Nel 1678 il conte Malvasia riuscì finalmente a pubblicare la sua Felsina pittrice, sulle vite degli artisti bolognesi, dopo aver raccolto un’ingente mole di documenti attraverso le ricerche svolte nel corso dei due decenni precedenti.
Nella Felsina pittrice Malvasia difendeva il valore degli artisti bolognesi con un’accesa verve polemica nei confronti del Vasari, ritenuto troppo parziale nei confronti degli artisti toscani.
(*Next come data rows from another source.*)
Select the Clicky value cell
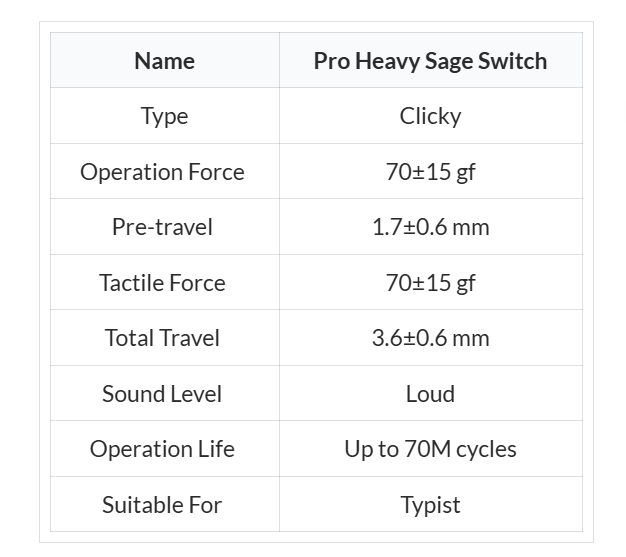Viewport: 626px width, 557px height. tap(430, 116)
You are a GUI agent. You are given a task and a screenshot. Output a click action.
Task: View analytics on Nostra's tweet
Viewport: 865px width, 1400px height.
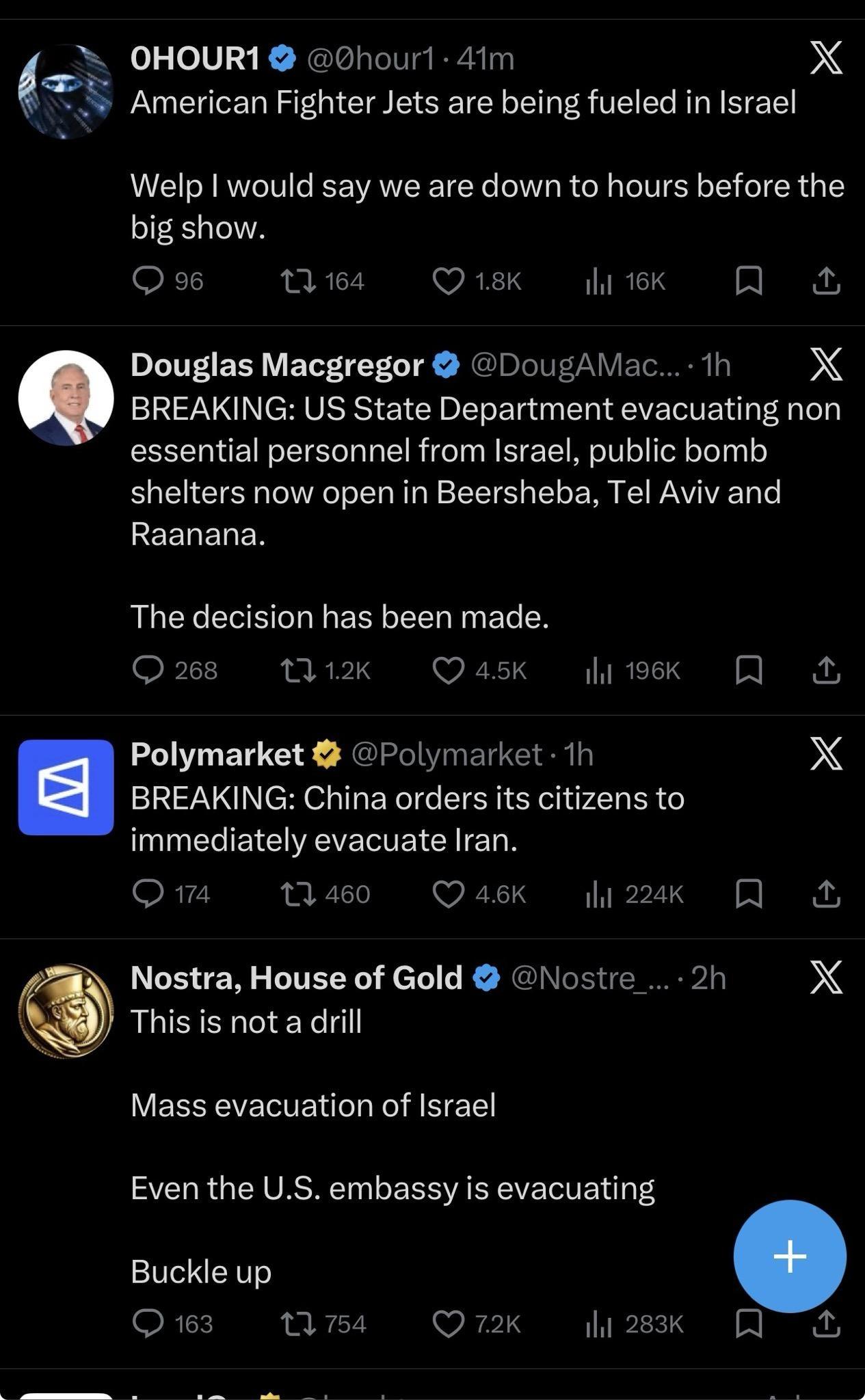(x=598, y=1324)
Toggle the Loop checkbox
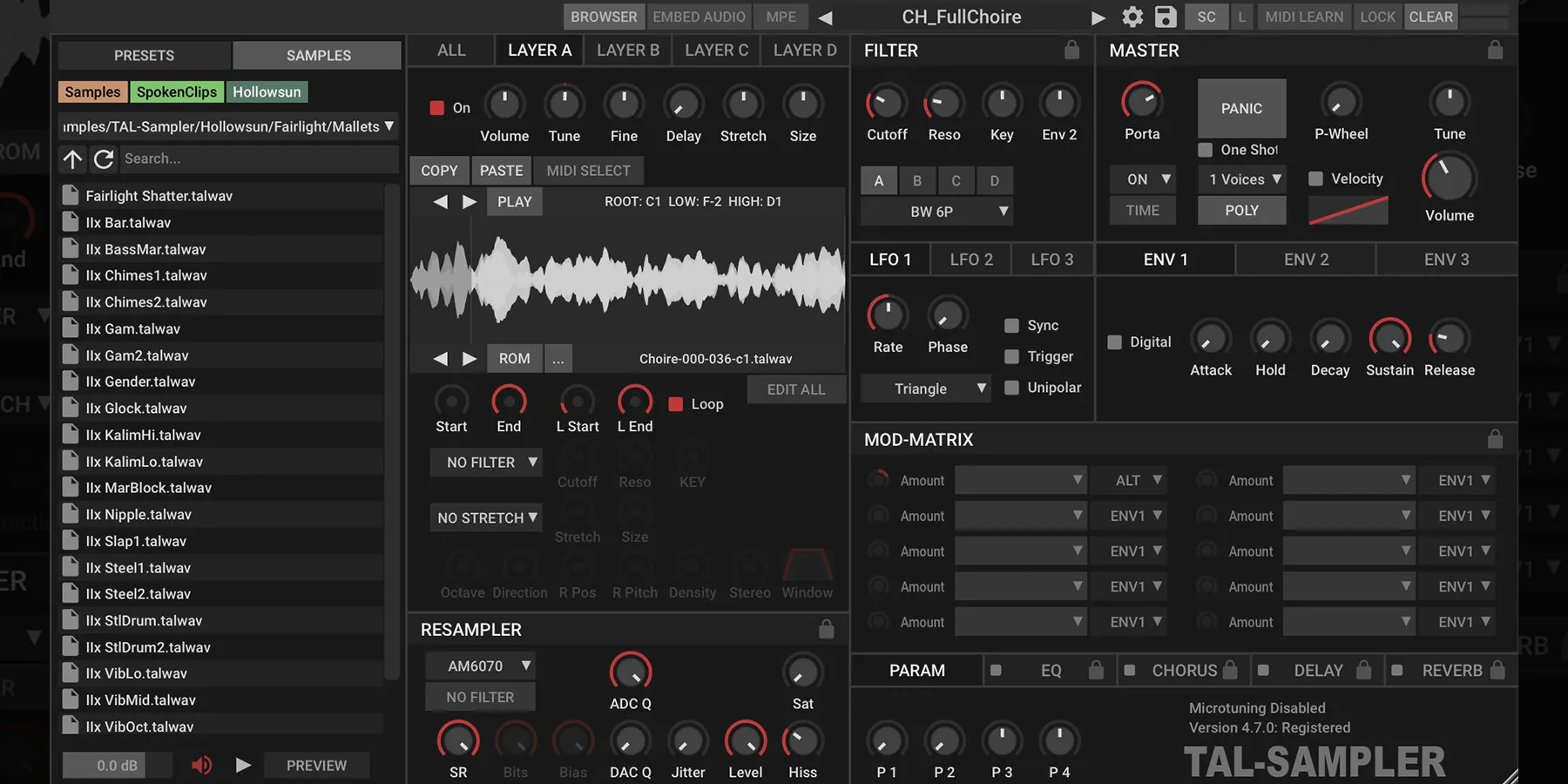Viewport: 1568px width, 784px height. (675, 404)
Alcune considerazioni contenute nei primi esemplari della sua opera furono così ingenerose nei confronti di artisti come Vasari, Raffaello e Annibale Carracci da risultare sgradite al pubblico, tanto che Malvasia fu costretto a correggerle, per garantire, in seguito, il successo della sua pubblicazione.
Nonostante ciò, nella Felsina pittrice, appare evidente l’ispirazione al modello della seconda edizione giuntina delle Vite vasariane, sia per l’organizzazione generale dell’opera, sia per l’ampio ricorso all’aneddotica sugli artisti bolognesi, sia per la presenza dei ritratti degli artisti stessi, alcuni dei quali incisi su disegno dello stesso Malvasia.
Per garantire la diffusione dell’opera anche in ambito internazionale, l’ambizioso conte Malvasia dedicò la Felsina Pittrice a Luigi XIV, inviandone subito una copia a Parigi, presso la corte del re Sole, ed una presso l’ambasciatore francese a Roma.
L’esemplare dell’opera appartenente alla Biblioteca degli Uffizi è impreziosito dalle postille manoscritte del padre oratoriano Sebastiano Resta, collezionista di disegni ed esperto in materia che, secondo Prosperi Valenti, coltivò il progetto di comporre una storia dell’arte figurata attraverso volumi di disegni.